À faire:
a – Dites si les affirmations (i), (ii) et (iii) concordent avec le texte sur l'IA multimodale. Répondez par oui ou non et citez mot pour mot le passage qui tranche. (i) Google a annoncé Lumiere fin janvier. (ii) Peter Norvig est le PDG d'OpenAI. (iii) LLaVa fait partie des modèles propriétaires.
b – Reformulez sous forme de liste concise le paragraphe du texte sur l'IA multimodale qui commence par « À un niveau plus avancé », en conservant ses faits principaux.
c – Rédigez la suite du texte sur l'IA multimodale, à partir de sa dernière phrase.

Document source:
───
La nouvelle génération de modèles interdisciplinaires, comprenant des modèles propriétaires comme GPT-4V d’OpenAI ou Gemini de Google, ainsi que des modèles open source comme LLaVa, Adept ou Qwen-VL, peut passer librement du traitement automatique du langage naturel (NLP) aux tâches de vision par ordinateur. De nouveaux modèles intègrent également la vidéo : fin janvier, Google a annoncé Lumiere, un modèle de diffusion texte-vers-vidéo qui peut également effectuer des tâches image-vers-vidéo ou utiliser des images comme référence stylistique.
L’avantage le plus immédiat de l’IA multimodale réside dans des applications d’IA et des assistants virtuels plus intuitifs et plus polyvalents. Les usagers peuvent, par exemple, poser des questions sur une image et recevoir une réponse en langage naturel, ou demander à haute voix des instructions pour réparer quelque chose et recevoir des aides visuelles en même temps que des instructions textuelles étape par étape.
À un niveau plus avancé, l’IA multimodale permet à un modèle de traiter des données plus diverses, enrichissant et élargissant les informations disponibles pour la formation et l’inférence. La vidéo, en particulier, présente un fort potentiel pour l’apprentissage holistique. « Des caméras allumées 24 heures sur 24, 7 jours sur 7, enregistrent tout ce qui se passe exactement comme cela se passe, sans filtrage et sans intentionnalité », explique Peter Norvig, membre éminent du Stanford Institute for Human-Centered Artificial Intelligence (HAI).[3] « Les modèles IA n’ont jamais eu ce genre de données auparavant. Ces modèles auront tout simplement une meilleure compréhension de tout. »
Dans les modèles propres à un domaine (en particulier les LLM), nous avons probablement atteint le point de rendement décroissant d’un plus grand nombre de paramètres. Sam Altman, PDG d’OpenAI (dont le modèle GPT-4 aurait environ 1,76 trillion de paramètres), l’a suggéré lors de l’événement Imagination in Action du MIT en avril dernier : « Je pense que nous sommes à la fin de l’ère des modèles géants et que nous les améliorerons par d’autres moyens, a-t-il prédit. Je pense que l’on s’est beaucoup trop concentré sur le nombre de paramètres. »
───
Données d'ancrage par coordonnées de pixels:

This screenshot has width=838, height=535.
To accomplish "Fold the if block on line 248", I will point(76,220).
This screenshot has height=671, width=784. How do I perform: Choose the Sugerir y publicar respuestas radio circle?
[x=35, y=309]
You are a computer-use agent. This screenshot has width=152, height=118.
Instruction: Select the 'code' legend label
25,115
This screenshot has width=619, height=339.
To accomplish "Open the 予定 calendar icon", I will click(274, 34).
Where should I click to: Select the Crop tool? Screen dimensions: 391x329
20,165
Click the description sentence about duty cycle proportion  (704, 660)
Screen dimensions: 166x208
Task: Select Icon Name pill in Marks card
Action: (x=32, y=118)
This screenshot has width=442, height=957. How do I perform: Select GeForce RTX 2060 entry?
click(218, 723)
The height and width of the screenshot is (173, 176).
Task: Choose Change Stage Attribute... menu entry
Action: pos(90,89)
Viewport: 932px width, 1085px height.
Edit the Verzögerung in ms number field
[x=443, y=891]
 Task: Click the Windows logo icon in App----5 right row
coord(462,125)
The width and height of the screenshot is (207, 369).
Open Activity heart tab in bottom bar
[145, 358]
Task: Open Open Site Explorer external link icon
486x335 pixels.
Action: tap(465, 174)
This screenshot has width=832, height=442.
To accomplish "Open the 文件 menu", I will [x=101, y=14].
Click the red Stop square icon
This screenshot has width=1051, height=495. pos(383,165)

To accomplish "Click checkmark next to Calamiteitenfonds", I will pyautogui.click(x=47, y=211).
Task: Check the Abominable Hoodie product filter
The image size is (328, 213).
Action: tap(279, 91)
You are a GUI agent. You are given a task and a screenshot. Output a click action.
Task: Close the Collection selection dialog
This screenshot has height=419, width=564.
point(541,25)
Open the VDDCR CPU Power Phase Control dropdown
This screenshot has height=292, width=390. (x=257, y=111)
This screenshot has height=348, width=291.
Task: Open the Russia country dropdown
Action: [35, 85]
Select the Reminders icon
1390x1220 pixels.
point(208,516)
───
Résultats de l'exercice:
a –
(i) Oui : « fin janvier, Google a annoncé Lumiere ».
(ii) Non : « Sam Altman, PDG d’OpenAI ».
(iii) Non : « des modèles open source comme LLaVa, Adept ou Qwen-VL ».

b –
- L'IA multimodale permet à un modèle de traiter des données plus diverses, ce qui enrichit les informations disponibles pour la formation et l'inférence.
- La vidéo présente un fort potentiel pour l'apprentissage holistique.
- Selon Peter Norvig, du Stanford HAI, des caméras allumées en permanence enregistrent tout, sans filtrage ni intentionnalité.
- D'après lui, les modèles IA n'ont jamais disposé de telles données et comprendront mieux tout.

c –
Les modèles massifs ont inauguré l’âge d’or actuel de l’IA, mais ils ne sont pas sans inconvénients. Seules les très grandes entreprises disposent des fonds et de l’espace serveur nécessaires pour former et maintenir des modèles énergivores dotés de centaines de milliards de paramètres. Selon une estimation de l’université de Washington, l’entraînement d’un seul modèle de la taille de GPT-3 exige la même consommation annuelle d’électricité que plus de 1 000 ménages ; une journée normale de requêtes ChatGPT rivalise avec la consommation quotidienne d’énergie de 33 000 ménages américains.[4]
Les modèles plus petits, quant à eux, sont beaucoup moins gourmands en ressources. Un article influent publié en mars 2022 par Deepmind a démontré que l’entraînement de modèles plus petits sur un plus grand nombre de données permet d’obtenir de meilleures performances que l’entraînement de modèles plus grands sur un moins grand nombre de données. La plupart des innovations en cours dans les LLM se sont donc axées sur l’obtention d’un plus grand nombre de résultats à partir de moins de paramètres. Comme le montrent les progrès récents des modèles comportant de 3 à 70 milliards de paramètres, en particulier ceux fondés sur les modèles de fondation LLaMa, Llama 2 et Mistral en 2023, il est possible de réduire la taille des modèles sans trop compromettre les performances.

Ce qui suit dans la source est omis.